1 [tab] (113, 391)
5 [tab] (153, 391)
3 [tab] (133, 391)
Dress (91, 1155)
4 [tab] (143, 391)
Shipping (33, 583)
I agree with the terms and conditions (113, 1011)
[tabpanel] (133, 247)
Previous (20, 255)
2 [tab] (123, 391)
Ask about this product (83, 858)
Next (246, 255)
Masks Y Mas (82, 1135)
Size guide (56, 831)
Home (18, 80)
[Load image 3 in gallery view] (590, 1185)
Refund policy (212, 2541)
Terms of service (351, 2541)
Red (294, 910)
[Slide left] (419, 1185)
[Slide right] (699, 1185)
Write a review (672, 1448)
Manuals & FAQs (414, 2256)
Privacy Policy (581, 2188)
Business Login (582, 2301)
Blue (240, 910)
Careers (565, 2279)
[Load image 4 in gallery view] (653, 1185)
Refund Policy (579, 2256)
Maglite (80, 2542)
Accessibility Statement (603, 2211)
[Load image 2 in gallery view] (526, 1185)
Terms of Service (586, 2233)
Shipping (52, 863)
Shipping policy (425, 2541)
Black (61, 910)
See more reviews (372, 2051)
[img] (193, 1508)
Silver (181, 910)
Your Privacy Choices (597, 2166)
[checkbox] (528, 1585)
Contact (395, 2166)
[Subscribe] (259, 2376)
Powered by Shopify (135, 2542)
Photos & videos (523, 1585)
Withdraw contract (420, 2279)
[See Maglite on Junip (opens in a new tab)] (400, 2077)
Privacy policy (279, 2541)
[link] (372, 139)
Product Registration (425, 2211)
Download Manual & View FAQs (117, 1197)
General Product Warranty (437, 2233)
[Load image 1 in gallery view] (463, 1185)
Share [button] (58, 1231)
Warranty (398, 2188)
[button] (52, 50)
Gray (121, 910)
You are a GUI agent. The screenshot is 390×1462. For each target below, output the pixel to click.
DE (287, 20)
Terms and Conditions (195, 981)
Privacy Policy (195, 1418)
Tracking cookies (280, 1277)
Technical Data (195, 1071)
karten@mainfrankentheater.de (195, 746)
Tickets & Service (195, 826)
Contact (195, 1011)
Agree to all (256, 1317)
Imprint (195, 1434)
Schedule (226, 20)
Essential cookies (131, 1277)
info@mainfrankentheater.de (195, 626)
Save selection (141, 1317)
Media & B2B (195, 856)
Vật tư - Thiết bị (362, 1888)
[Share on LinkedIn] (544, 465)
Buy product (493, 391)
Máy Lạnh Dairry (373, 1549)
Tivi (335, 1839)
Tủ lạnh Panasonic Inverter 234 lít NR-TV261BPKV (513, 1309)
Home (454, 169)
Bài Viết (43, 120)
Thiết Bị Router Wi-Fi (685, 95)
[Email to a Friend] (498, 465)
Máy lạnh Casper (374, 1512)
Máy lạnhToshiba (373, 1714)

Your objective:
All that should be written out is the stretch of lines above between the one holding "Terms of service (351, 2541)" and the one holding "Accessibility Statement (603, 2211)", inclusive, exactly as given.

Task solution:
Terms of service (351, 2541)
Red (294, 910)
[Slide left] (419, 1185)
[Slide right] (699, 1185)
Write a review (672, 1448)
Manuals & FAQs (414, 2256)
Privacy Policy (581, 2188)
Business Login (582, 2301)
Blue (240, 910)
Careers (565, 2279)
[Load image 4 in gallery view] (653, 1185)
Refund Policy (579, 2256)
Maglite (80, 2542)
Accessibility Statement (603, 2211)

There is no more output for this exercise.